--- Dataset extract ---

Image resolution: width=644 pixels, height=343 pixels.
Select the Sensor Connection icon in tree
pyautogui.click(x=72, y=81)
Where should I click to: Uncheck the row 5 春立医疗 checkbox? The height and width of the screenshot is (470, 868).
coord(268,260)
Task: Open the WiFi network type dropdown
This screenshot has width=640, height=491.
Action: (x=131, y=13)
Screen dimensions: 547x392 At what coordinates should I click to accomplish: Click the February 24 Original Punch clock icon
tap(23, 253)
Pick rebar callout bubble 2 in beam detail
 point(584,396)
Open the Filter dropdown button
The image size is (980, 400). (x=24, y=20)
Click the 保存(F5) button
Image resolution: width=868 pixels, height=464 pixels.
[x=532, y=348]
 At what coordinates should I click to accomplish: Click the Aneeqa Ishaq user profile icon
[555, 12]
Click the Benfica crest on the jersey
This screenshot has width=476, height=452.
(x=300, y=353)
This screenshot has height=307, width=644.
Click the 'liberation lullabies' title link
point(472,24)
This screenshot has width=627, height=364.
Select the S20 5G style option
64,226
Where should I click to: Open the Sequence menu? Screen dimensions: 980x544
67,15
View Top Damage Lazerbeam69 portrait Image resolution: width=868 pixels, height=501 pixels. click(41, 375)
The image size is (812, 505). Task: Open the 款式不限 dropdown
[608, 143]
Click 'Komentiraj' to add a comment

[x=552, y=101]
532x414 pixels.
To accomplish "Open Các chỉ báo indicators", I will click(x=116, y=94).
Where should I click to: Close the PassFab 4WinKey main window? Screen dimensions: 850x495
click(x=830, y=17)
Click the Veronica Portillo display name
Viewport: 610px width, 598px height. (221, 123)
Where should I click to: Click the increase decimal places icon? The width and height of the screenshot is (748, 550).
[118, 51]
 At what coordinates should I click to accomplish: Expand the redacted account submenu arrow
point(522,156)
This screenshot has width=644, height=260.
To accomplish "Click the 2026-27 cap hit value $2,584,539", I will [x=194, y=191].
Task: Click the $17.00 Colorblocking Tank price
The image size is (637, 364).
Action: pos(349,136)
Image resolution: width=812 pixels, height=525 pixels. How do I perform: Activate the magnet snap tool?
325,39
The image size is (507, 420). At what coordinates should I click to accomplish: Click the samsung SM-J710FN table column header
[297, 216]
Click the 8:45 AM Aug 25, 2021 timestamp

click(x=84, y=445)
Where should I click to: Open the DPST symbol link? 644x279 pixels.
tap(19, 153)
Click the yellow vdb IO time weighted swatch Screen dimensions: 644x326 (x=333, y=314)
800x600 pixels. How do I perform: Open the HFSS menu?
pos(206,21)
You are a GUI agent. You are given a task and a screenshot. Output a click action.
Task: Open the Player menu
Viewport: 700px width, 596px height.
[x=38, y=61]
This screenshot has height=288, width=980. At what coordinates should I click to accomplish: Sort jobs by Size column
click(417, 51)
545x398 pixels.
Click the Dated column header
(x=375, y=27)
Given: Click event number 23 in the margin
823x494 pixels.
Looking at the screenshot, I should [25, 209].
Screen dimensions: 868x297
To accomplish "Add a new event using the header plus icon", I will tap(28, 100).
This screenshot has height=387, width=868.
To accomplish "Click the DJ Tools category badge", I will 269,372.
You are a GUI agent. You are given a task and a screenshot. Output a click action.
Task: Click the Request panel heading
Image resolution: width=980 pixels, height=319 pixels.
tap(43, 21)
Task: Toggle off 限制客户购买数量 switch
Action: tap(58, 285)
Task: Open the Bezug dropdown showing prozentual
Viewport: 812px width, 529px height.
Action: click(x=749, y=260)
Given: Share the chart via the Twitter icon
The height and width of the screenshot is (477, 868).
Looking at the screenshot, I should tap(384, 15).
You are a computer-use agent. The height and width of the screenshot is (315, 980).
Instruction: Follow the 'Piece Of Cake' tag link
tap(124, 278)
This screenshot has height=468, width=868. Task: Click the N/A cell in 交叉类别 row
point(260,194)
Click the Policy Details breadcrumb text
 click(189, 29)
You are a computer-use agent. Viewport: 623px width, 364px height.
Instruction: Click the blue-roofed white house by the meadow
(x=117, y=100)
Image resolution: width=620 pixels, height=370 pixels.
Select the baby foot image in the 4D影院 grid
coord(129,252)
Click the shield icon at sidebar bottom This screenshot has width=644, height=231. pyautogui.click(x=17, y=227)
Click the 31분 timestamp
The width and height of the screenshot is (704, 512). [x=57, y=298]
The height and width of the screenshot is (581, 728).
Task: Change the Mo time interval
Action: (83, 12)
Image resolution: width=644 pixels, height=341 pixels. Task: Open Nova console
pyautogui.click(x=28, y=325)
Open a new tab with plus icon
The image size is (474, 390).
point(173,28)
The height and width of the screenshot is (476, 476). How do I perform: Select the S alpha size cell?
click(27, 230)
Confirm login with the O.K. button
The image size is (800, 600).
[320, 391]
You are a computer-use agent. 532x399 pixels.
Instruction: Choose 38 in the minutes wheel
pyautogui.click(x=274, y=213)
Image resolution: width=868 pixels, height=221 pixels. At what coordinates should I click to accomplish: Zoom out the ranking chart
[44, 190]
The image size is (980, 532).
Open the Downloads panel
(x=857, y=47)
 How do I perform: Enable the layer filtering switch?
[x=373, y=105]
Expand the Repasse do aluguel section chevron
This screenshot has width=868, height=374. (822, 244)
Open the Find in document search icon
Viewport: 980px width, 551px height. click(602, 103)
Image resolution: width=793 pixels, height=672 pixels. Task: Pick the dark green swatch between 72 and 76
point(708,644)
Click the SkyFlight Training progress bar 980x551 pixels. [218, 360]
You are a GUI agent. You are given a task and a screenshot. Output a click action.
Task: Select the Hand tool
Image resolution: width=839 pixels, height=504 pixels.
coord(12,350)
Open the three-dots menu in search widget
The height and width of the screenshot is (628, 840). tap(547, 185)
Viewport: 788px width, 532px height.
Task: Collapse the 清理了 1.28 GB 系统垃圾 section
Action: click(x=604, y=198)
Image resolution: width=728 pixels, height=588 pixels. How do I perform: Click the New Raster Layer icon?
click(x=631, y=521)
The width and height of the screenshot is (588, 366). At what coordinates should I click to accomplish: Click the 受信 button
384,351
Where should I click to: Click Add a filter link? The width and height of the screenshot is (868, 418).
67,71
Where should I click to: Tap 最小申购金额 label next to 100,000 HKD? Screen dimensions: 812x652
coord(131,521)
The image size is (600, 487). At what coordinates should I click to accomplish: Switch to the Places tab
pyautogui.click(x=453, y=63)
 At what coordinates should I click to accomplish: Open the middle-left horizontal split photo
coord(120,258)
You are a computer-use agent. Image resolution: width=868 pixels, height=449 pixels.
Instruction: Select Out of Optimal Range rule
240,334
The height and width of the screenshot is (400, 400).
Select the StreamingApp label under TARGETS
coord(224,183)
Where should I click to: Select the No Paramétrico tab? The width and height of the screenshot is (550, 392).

---

What you need to do> Would you copy exactly the lines from the one that contains "Open the Downloads panel" through the final line of the records above, including both?

Solved exercise>
Open the Downloads panel
(x=857, y=47)
 How do I perform: Enable the layer filtering switch?
[x=373, y=105]
Expand the Repasse do aluguel section chevron
This screenshot has width=868, height=374. (822, 244)
Open the Find in document search icon
Viewport: 980px width, 551px height. click(602, 103)
Image resolution: width=793 pixels, height=672 pixels. Task: Pick the dark green swatch between 72 and 76
point(708,644)
Click the SkyFlight Training progress bar 980x551 pixels. [218, 360]
You are a GUI agent. You are given a task and a screenshot. Output a click action.
Task: Select the Hand tool
Image resolution: width=839 pixels, height=504 pixels.
coord(12,350)
Open the three-dots menu in search widget
The height and width of the screenshot is (628, 840). tap(547, 185)
Viewport: 788px width, 532px height.
Task: Collapse the 清理了 1.28 GB 系统垃圾 section
Action: click(x=604, y=198)
Image resolution: width=728 pixels, height=588 pixels. How do I perform: Click the New Raster Layer icon?
click(x=631, y=521)
The width and height of the screenshot is (588, 366). At what coordinates should I click to accomplish: Click the 受信 button
384,351
Where should I click to: Click Add a filter link? The width and height of the screenshot is (868, 418).
67,71
Where should I click to: Tap 最小申购金额 label next to 100,000 HKD? Screen dimensions: 812x652
coord(131,521)
The image size is (600, 487). At what coordinates should I click to accomplish: Switch to the Places tab
pyautogui.click(x=453, y=63)
 At what coordinates should I click to accomplish: Open the middle-left horizontal split photo
coord(120,258)
You are a computer-use agent. Image resolution: width=868 pixels, height=449 pixels.
Instruction: Select Out of Optimal Range rule
240,334
The height and width of the screenshot is (400, 400).
Select the StreamingApp label under TARGETS
coord(224,183)
Where should I click to: Select the No Paramétrico tab? The width and height of the screenshot is (550, 392).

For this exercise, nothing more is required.